Spanning the 130-year period between the end of the Tokugawa Era and the end of the Cold War, this book introduces students to the formation, collapse, and rebirth of the modern Japanese state. It demonstrates how, faced with foreign threats, Japan developed a new governing structure to deal with these challenges and in turn gradually shaped its international environment. Had Japan been a self-sufficient power, like the United States, it is unlikely that external relations would have exercised such great control over the nation. And, if it were a smaller country, it may have been completely pressured from the outside and could not have influenced the global stage on its own.
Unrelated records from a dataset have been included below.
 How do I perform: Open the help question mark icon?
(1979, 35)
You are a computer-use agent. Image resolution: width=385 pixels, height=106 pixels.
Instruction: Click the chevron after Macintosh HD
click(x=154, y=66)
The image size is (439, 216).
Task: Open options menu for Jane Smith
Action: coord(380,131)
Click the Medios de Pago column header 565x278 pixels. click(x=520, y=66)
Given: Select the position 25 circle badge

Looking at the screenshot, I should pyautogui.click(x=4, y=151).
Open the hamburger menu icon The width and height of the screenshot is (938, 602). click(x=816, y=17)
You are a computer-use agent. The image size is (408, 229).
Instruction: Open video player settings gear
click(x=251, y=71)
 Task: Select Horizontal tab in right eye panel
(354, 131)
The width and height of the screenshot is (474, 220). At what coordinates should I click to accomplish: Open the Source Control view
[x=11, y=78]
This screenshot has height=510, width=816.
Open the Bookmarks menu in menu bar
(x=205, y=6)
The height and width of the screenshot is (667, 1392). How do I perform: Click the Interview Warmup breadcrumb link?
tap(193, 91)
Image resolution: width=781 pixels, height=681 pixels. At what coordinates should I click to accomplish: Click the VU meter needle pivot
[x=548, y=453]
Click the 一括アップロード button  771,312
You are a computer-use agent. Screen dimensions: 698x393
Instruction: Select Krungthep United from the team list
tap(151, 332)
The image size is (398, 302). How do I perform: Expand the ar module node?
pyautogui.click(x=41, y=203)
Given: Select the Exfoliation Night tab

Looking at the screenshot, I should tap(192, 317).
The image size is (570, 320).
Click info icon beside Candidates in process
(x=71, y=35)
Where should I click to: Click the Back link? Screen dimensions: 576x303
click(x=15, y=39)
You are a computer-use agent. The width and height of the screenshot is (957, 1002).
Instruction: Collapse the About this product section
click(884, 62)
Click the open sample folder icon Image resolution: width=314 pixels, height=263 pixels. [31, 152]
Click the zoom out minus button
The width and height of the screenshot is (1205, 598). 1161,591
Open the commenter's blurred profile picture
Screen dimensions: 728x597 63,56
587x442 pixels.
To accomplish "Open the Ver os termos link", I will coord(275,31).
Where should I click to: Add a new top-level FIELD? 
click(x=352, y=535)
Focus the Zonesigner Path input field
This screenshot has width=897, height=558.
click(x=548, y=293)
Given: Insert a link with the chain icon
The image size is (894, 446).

For better or worse therefore, this book argues, Japan was neither too large nor too small.
Covering the major events, actors, and institutions of Japan's modern history, the key themes discussed include:
Building the Meiji state and Constitution.
The establishment of Parliament.
The First Sino-Japanese and Russo-Japanese Wars.
Party Politics and International Cooperation.
The Pacific War.
Development of LDP politics.
Changes in the international order and the end of the Cold War.
This book, written by one of Japan's leading experts on Japan's political history, will be an essential resource for students of Japanese modern history and politics.
Kitaoka Shinichi is President of Japan International Cooperation Agency and Professor Emeritus of the University of Tokyo and Rikkyo University, Japan.